Studente accoltellato a La Spezia, Uil Scuola: “Fatto grave, scuola sia luogo sicuro. No a risposte repressive”
“Quanto accaduto oggi nella scuola di La Spezia mostra la permeabilità del sistema scolastico ai crescenti fenomeni di violenza che stanno accadendo in diverse regioni italiane. Il fatto che sia avvenuto all’interno di un istituto professionale crea maggiore preoccupazione. Sosteniamo da sempre che le scuole devono essere luoghi sicuri dove la convivenza civile e il rispetto sono le regole base da cui partire.
Esprimiamo preoccupazione – affermano il Segretario generale della Uil Scuola Rua, Giuseppe D’Aprile e il Segretario regionale Uil Scuola Liguria, Davide D’Ambrosio – educare al rispetto è il primo passo e la scuola in questa direzione fa già moltissimo.
Il possesso di armi è un fatto inaccettabile nella scuola.
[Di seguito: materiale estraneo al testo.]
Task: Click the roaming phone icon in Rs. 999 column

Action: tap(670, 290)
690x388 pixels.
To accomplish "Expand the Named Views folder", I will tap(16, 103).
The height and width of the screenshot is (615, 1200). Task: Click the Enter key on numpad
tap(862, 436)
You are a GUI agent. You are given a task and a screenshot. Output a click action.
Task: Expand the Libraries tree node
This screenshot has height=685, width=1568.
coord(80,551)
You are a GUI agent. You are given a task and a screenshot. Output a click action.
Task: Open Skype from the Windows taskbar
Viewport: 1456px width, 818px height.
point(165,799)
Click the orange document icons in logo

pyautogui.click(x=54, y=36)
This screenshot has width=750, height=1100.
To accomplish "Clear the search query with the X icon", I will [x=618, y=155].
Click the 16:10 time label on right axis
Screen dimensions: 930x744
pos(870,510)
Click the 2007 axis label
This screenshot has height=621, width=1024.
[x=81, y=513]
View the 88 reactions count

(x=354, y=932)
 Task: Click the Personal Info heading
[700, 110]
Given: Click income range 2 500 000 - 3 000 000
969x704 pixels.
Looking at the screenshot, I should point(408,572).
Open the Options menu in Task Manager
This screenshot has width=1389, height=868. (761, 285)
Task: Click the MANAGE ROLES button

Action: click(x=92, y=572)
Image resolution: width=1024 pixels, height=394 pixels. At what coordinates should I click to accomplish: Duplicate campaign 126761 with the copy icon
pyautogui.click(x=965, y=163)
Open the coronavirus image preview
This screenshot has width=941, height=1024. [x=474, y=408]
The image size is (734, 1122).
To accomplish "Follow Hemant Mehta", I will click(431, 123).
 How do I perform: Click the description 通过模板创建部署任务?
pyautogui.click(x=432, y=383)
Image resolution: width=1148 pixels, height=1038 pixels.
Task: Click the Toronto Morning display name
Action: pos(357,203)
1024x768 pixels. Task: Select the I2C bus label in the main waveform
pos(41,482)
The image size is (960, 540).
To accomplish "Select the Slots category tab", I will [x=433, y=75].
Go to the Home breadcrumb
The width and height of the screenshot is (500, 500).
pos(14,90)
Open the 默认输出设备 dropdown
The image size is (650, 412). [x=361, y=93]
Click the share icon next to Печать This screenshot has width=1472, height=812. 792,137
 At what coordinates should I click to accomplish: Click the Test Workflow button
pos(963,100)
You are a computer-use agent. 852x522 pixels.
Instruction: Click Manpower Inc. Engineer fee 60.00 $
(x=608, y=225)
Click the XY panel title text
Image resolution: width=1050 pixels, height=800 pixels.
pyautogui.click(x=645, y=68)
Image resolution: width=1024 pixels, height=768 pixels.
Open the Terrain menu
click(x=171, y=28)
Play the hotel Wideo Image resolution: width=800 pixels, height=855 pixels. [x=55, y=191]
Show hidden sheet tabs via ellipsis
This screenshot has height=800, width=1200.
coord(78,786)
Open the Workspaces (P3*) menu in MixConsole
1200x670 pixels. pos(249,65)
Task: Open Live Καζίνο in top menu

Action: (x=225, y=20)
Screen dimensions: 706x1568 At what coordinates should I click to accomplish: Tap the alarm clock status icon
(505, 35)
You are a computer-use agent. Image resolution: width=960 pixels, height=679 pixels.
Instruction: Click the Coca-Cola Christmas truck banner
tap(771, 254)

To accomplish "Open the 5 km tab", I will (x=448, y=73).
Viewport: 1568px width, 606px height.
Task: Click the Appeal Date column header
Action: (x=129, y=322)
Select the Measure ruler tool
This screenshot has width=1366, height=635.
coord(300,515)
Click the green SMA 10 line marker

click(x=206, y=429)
Non sono sufficienti, né risolutivi, annunci di misure esclusivamente repressive, perché il modello americano ha già mostrato tutti i limiti di politiche fondate solo sul controllo.
Appare sempre più evidente è la necessità di una alleanza che va ricostruita tra scuola e famiglia, luogo cruciale nel quale far partire ogni modello educativo durevole e condiviso”, concludono.